方式一:更改该任务流过的所有运算子的状态。比较笨,有一个副作用,就是我处理完这笔数据,它应该就到了一个process,我本应该做其他数据的处理了,可是为了全局一致性快照就会停止前面和当前的 process的运算来保证全局一致性。
分散式状态容错
通过 checkpoint 实现分散式状态容错
每一个运算子它本地都有一个维护一个状态,当要产生一个检查点(checkpoit)的时候,都会将这个检查点存储在一个更小的分布式文件系统DFS中。当出现某个算子 fail之后,就会从所有的checkpoint 中获取所有算子的上一个状态进行恢复。把消息队列的位置也进行恢复。也就是多线程工作,每一个任务在DFS中就可以看作一个线程,它们数据存储的key就是这个任务,每一个算子的处理状态都会按照处理顺序添加进去。
分布式快照(Distributed Snapshots)
更重要是时如何在不中断运算的前提下生成快照?其实就是给每一个任务标记一个checkpoint n 不同的任务这个 n是不同的,相同的任务在不同的算子里面它是相同的。具体我们把这个分解后看看。
状态维护(State Management)
本地维护的这个状态可能非常非常大。后端的管理系统一般使用内存维护这些状态。
Event-time 处理
EventTime 是事件产生的时间。
Event-Time 处理
也就是说我们要统计的3-4点之间的数据,程序4点结束这个执行不是根据window时间,而是根据event-Time。
Watermarks
Flink 是watermarks 实现 Event-Time 功能的。在 Flink 里面也属于一个特殊事件,精髓是当某个运算子收到一个带有时间戳t的watermark 后就不会再收到任何小于该时间戳的事件了。也就是当 window需要统计4点的数据时,例如我们每5分钟发一次watermark ,那么当 window收到4.05的watermark 的时候才会去统计4点之前的数据(下一次)。如果4.05收到了4点之前的数据的话,Flink1.5 会把这个事件输出到旁路输出(side output),你可以获取出来,进行处理。目前有一个问题就是:如果某个Stream Partition 没有输入了,也就没有 Watermarks。那么 window 就没办法进行处理了。当多个数据流的 watermarks 不相同的时候,Flink 会取最小的watermarks 进行运算。可以在接收到资源的时候通过代码设置 watermarks。

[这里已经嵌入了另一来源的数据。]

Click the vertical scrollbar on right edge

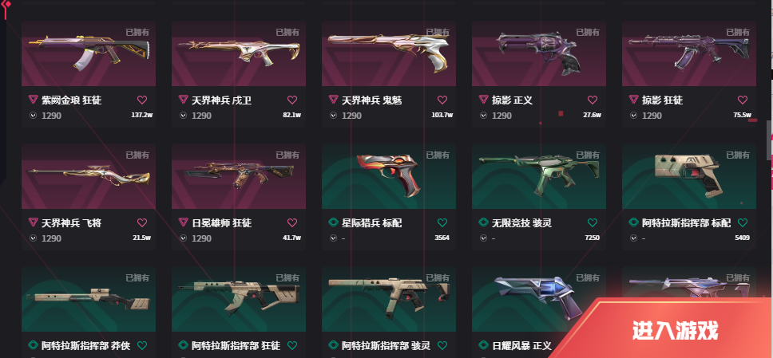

OutputTag<String> outputTag = new OutputTag<String>("side-output") {};
状态保存与迁移(Savenpoints and Job Migration)
流失处理应用是无时无刻在运行,运维上有几个重要的考量:如何迁移状态
【1】更改应用逻辑/修改bug等,如何将前一个执行的状态迁移到新的上面执行。
【2】如何重新定义运行的平行化程度。
【3】如何升级运算Flink 的版本号。
保存点(SavePoint)
可以想成:一个手动产生的检查点(CheckPoint):保存点记录某一个流失应用中的所有运算中的状态。当触发 SavePoint之后,Flink提供了两种选择停止消费或者继续运算,根据场景定义。